On one occasion the catch, by right of discovery or otherwise, fell to a mess, of which Parson H——, a minister of the Presbyterian persuasion, was a member. When dinner was served that day a dish of smoking pork chops was passed to the Parson, but he declined with the remark that his conscience did not allow him to eat stolen meat. As the meal progressed the fragrant odor from the dish struck his olfactories with increasingly tempting force and he finally passed up his tin plate and said: "I'll take a little of the gravy if you please." He had made a brave fight for principle and his final compromise was probably due to the fact that Paul's vow, "If meat make my brother to offend I will eat no flesh while the world standth," failed to include gravy in its inhibition. He may have been further influenced by the reflection that his refusal to indulge could not possibly restore the porker to life again. As Jim Wilson said,
"'Twas Greece (grease), but living Greece no more."
This incident recalls the fact that Jim and the writer had on this subject the same scruples as the Parson, and in order to place ourselves on the line of strongest resistance we entered into an agreement with each other binding ourselves to total abstinence from all meat of questionable origin until mutually released from the obligation. The compact was religiously observed until Hood's campaign in Tennessee in the winter of '64. Transportation was scarce and rations were scarcer. On one occasion two ears of corn were issued to each soldier. Some wag in the company, probably Elmore Dunbar, seeing that horse rations were being furnished sang out, "come and get your fodder." On another occasion beef was issued but no bread. We had neither lard to fry nor salt to season, but our digestive apparatus was not then fastidious as to condiments. It was unimportant whether it was taken "cum grano salis" or without, so the void was filled.

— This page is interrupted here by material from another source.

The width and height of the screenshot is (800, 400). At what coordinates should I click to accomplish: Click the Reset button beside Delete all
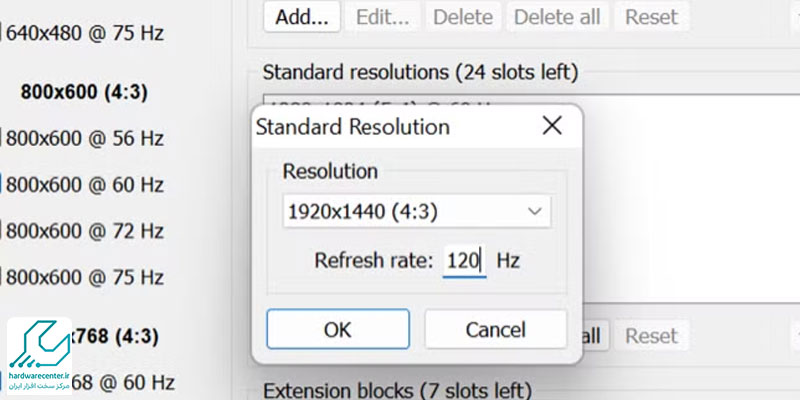pos(652,17)
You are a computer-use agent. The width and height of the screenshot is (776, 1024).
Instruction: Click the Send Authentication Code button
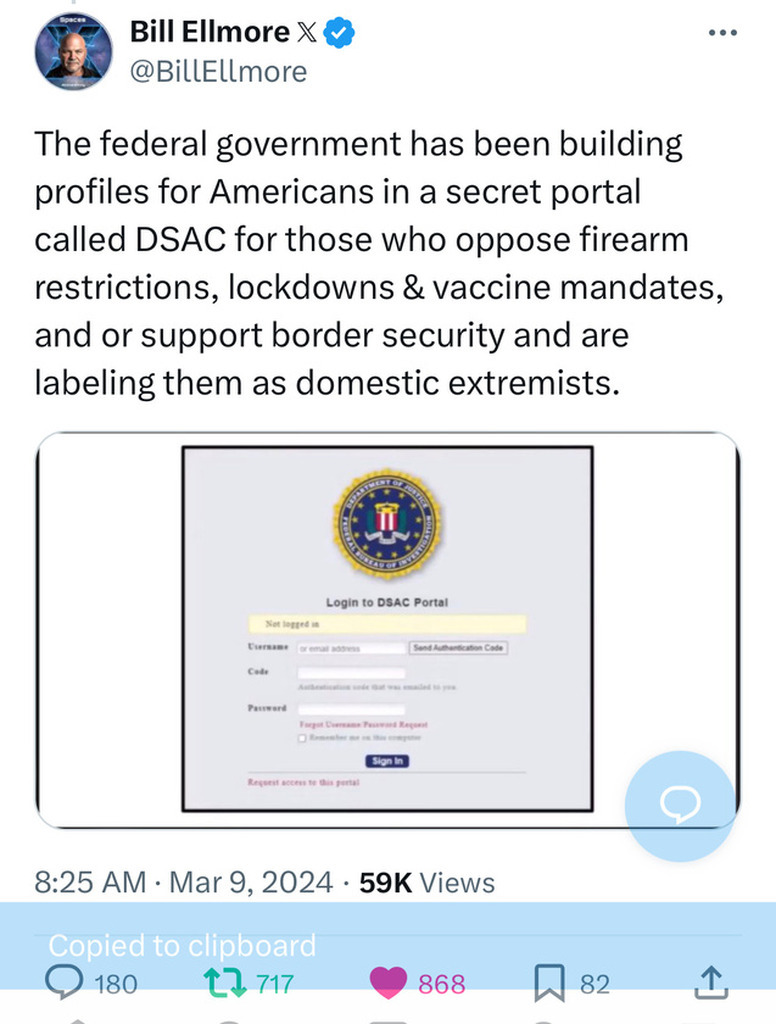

A fire was built of dried limbs from a brush pile and the beef placed in a shallow frying pan to stew, Frank Stone being the chef de cuisine. The mess sat around with anxious faces and whetted appetites. Finally one of them, in shifting his position, struck the end of a limb on which the pan was resting and dumped the whole business into the dirt and ashes. The catastrophe placed us rather than the beef in a stew and we went to bed supperless.
Under such conditions it is, perhaps, but natural that the case should be re-opened, a new trial granted and a verdict rendered to follow Paul's other injunction, "Whatsoever is set before you, eat, asking no questions for conscience sake."
I can not recall positively that either of us ever indulged even as to gravy, but I think I can say that neither of us was particepts criminis in the act of impressment. If guilty, we were only accessories after the fact.